TASK INSTRUCTIONS = Quote all lines below exactly. Images stay out.

§

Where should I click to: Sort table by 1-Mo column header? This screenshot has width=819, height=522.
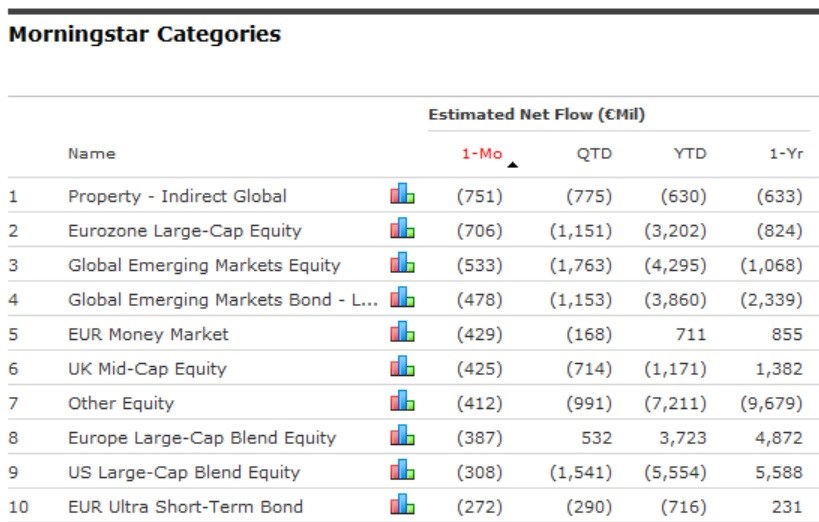pyautogui.click(x=480, y=154)
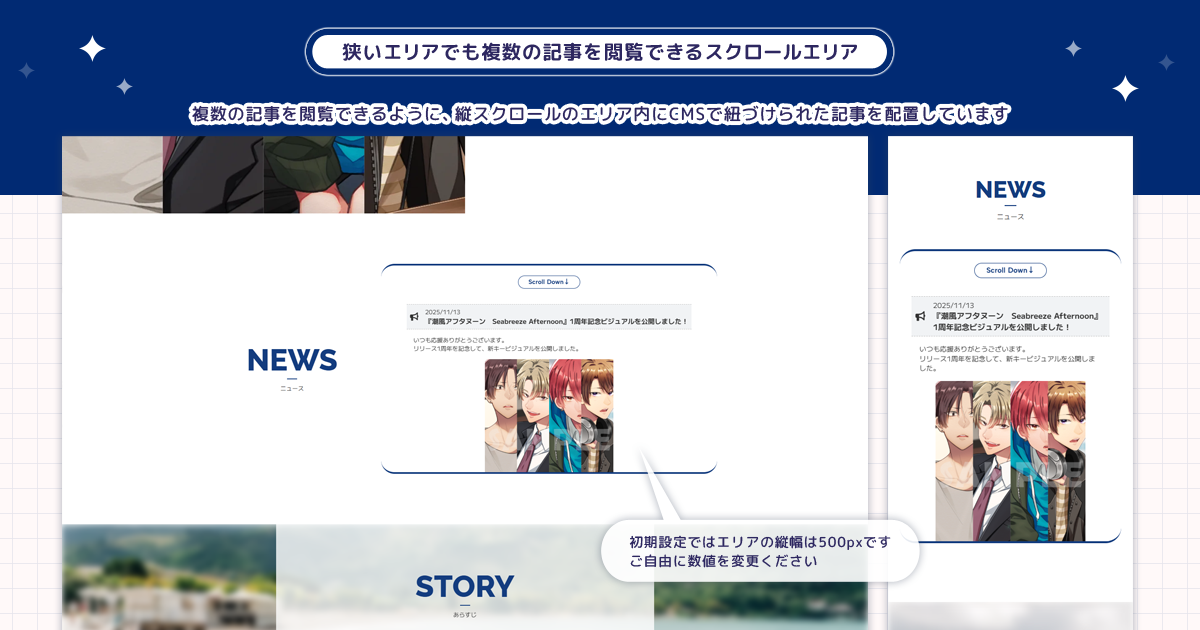The width and height of the screenshot is (1200, 630).
Task: Click the megaphone icon in the mobile news entry
Action: 920,317
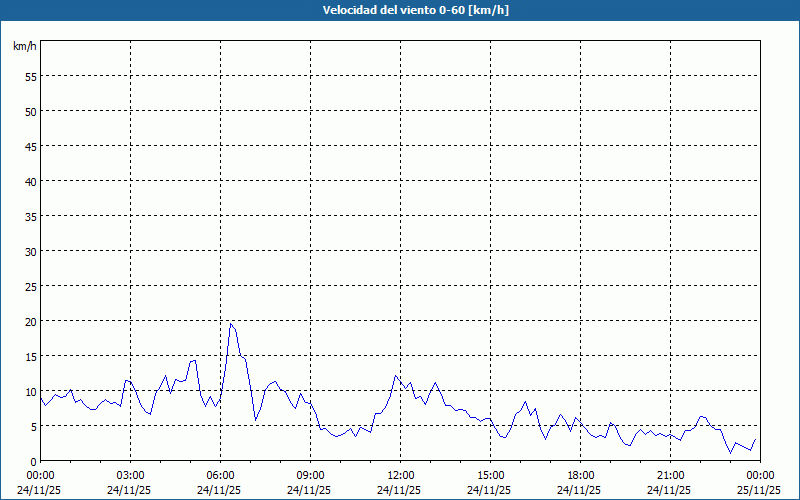
Task: Click the 40 label on the Y axis
Action: pyautogui.click(x=30, y=181)
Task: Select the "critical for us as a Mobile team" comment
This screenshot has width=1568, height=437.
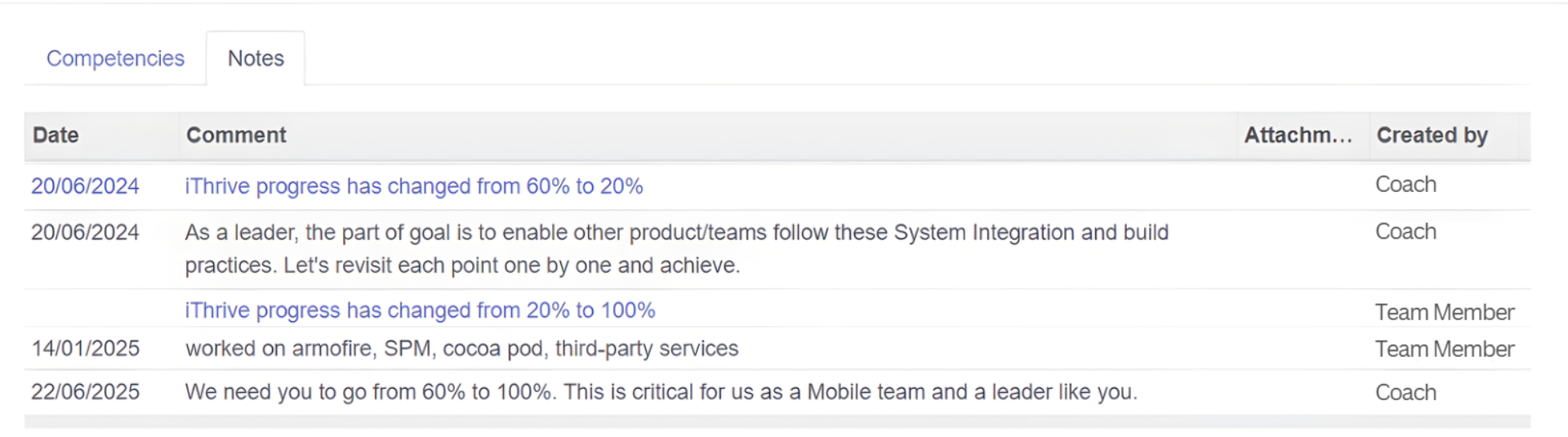Action: point(661,392)
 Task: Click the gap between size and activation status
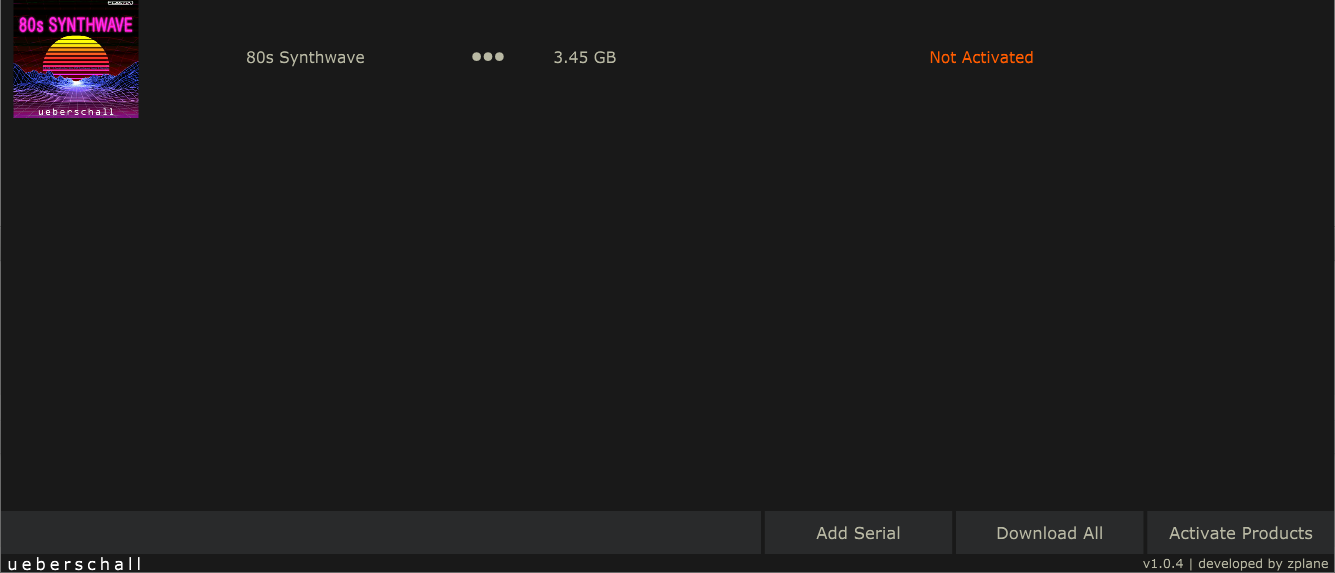click(x=770, y=57)
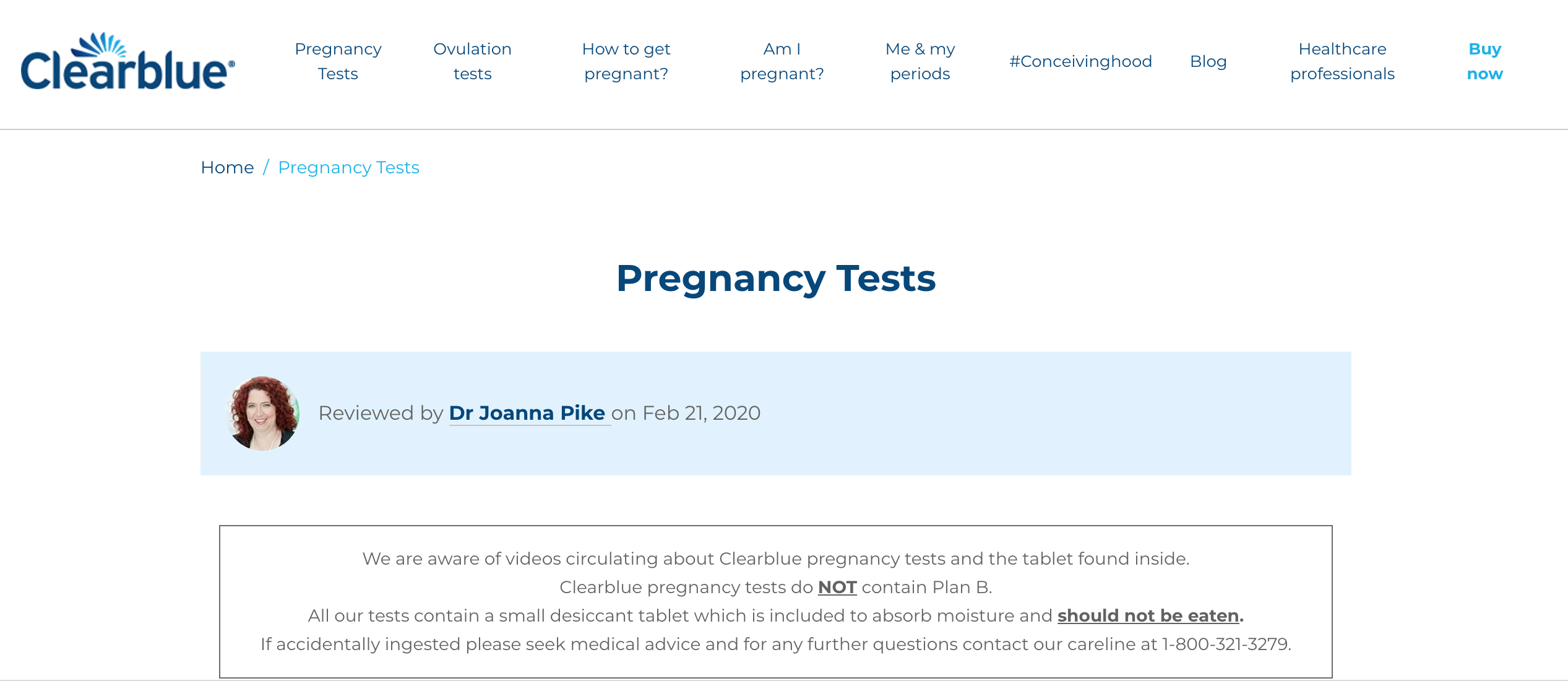Screen dimensions: 1568x686
Task: Open Me & my periods menu item
Action: [x=920, y=61]
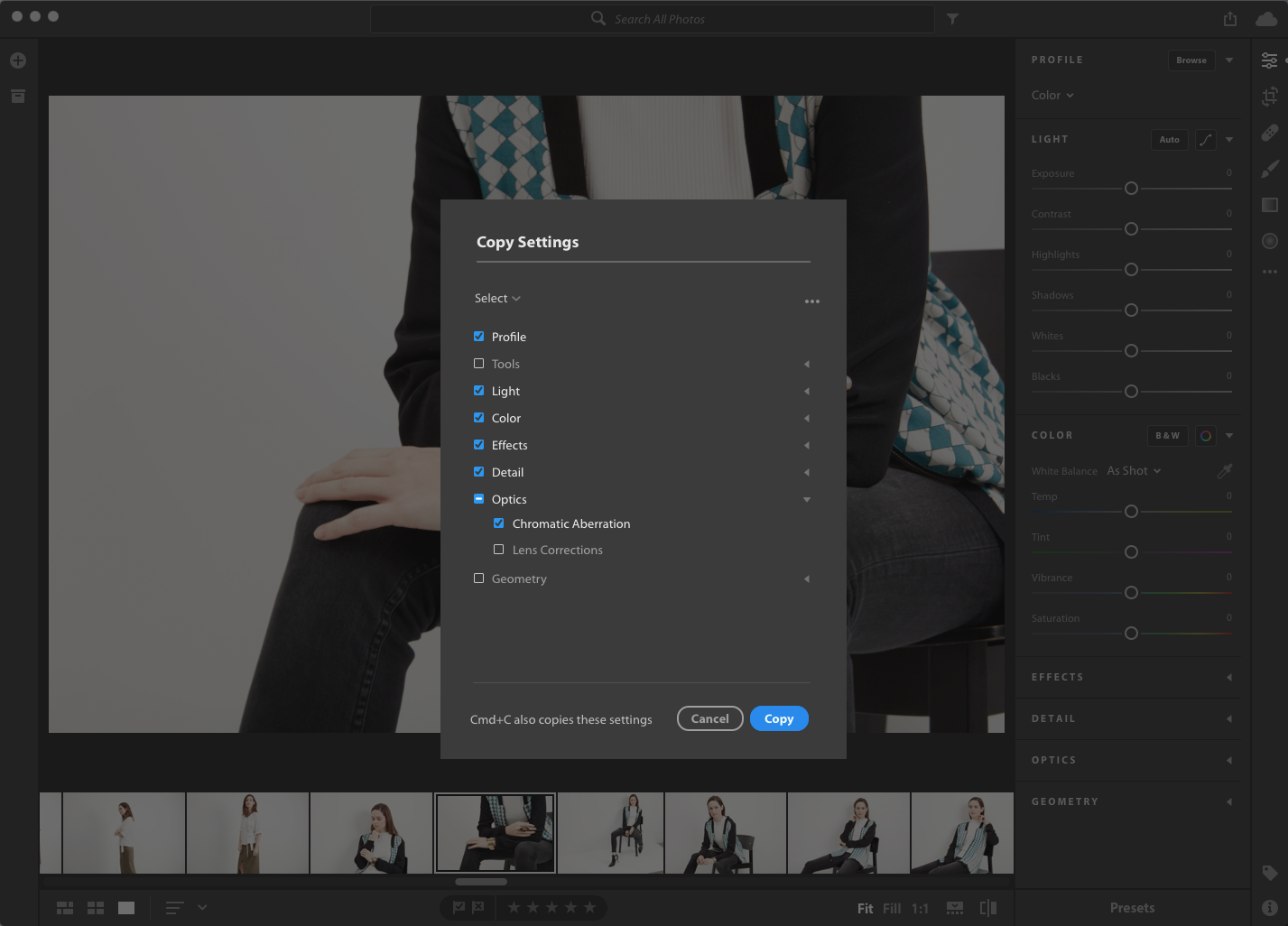Open the Linear Gradient tool

(1270, 205)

§

REPLY TO THE TASK =
Where should I click to: Sort table by 1-Mo column header? This screenshot has width=819, height=522.
pyautogui.click(x=480, y=154)
The width and height of the screenshot is (1200, 630).
Task: Click the megaphone icon in the mobile news entry
Action: 920,317
Task: Click the 40 label on the Y axis
Action: pyautogui.click(x=30, y=181)
Task: Select the "critical for us as a Mobile team" comment
This screenshot has width=1568, height=437.
Action: point(661,392)
 Task: Click the gap between size and activation status
click(x=770, y=57)
Screen dimensions: 1568x686
Task: Open Me & my periods menu item
Action: [x=920, y=61]
Open the Linear Gradient tool

(1270, 205)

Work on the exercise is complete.